До крови. Только и показалось: не стало никого по лавкам. С ним одним старик разговаривает, с глазу на глаз. Из сердца — в сердце.
— Однако смерть телесная не самый страх — самый, он пострашнее будет. Горит свет чужой в сосуде плотском, корчится запертый Малах в человеке — а человек-то его уже потихонечку переваривает душой своей, травит кислотой людских помыслов… Ведь души наши, согласно книге «Зогар», чином выше ангельских уровней созданы. Оттого и не захотели ангелы первому Адаму кланяться; оттого и служат, не любя. Год пройдет, два, третий настанет — забудет Малах-узник себя самого. И не вспомнит.
Старик помолчал.
Губами пожевал.
(…Рав Элиша! еще! Я сам ведь не смогу… не объясню!
Еще!..)
— Был человек, был в нем ангел по договору. А останется навеки: человек-клятвопреступник с лишним, краденым светом внутри. Жить будет — долго. Ворожить — сильно. Из тела в вещь, из вещи в тело, если потребуется, шастать станет, верхом на пламени Малаха-беспамятного. Отец под старость омолодится, сына в расход, да сам сыном и назовется! поживет еще чуток — пока внук не вырастет. А глупцы талдычат в один голос: бесы… одержимые…

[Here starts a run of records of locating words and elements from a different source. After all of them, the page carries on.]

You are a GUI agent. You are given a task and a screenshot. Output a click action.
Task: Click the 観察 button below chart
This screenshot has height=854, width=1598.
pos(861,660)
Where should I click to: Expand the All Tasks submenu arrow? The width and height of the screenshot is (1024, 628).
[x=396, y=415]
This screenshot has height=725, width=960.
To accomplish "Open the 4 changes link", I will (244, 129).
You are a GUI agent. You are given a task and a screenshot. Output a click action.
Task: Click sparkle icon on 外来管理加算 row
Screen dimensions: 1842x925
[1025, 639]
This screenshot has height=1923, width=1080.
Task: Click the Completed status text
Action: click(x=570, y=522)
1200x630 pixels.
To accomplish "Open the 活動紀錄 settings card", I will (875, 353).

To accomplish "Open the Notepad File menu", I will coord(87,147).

Тут Логин старика вроде как слышать перестал.
И видеть перестал. О своем задумался. Не то сон во сне случился, не то еще какая мара навеялась. Грезится Логину, как он по новой в самое пекло собирается, за Яринкой-ясочкой. Да только подходит к нему уже не Рудый Панько, не Юдка-Душегубец со своей пропозицией — ангел небесный является. Серафим о шести крыльях. Ну пусть не небесный, пусть Рубежный — о том ли речь? Является, значит, и глаголет нежным гласом: «Пусти меня, друг Логин, до себя в утробу! Я через тело твое черкасское дельце малое обстряпаю! — да и тебя, родной, не забуду! отслужу!»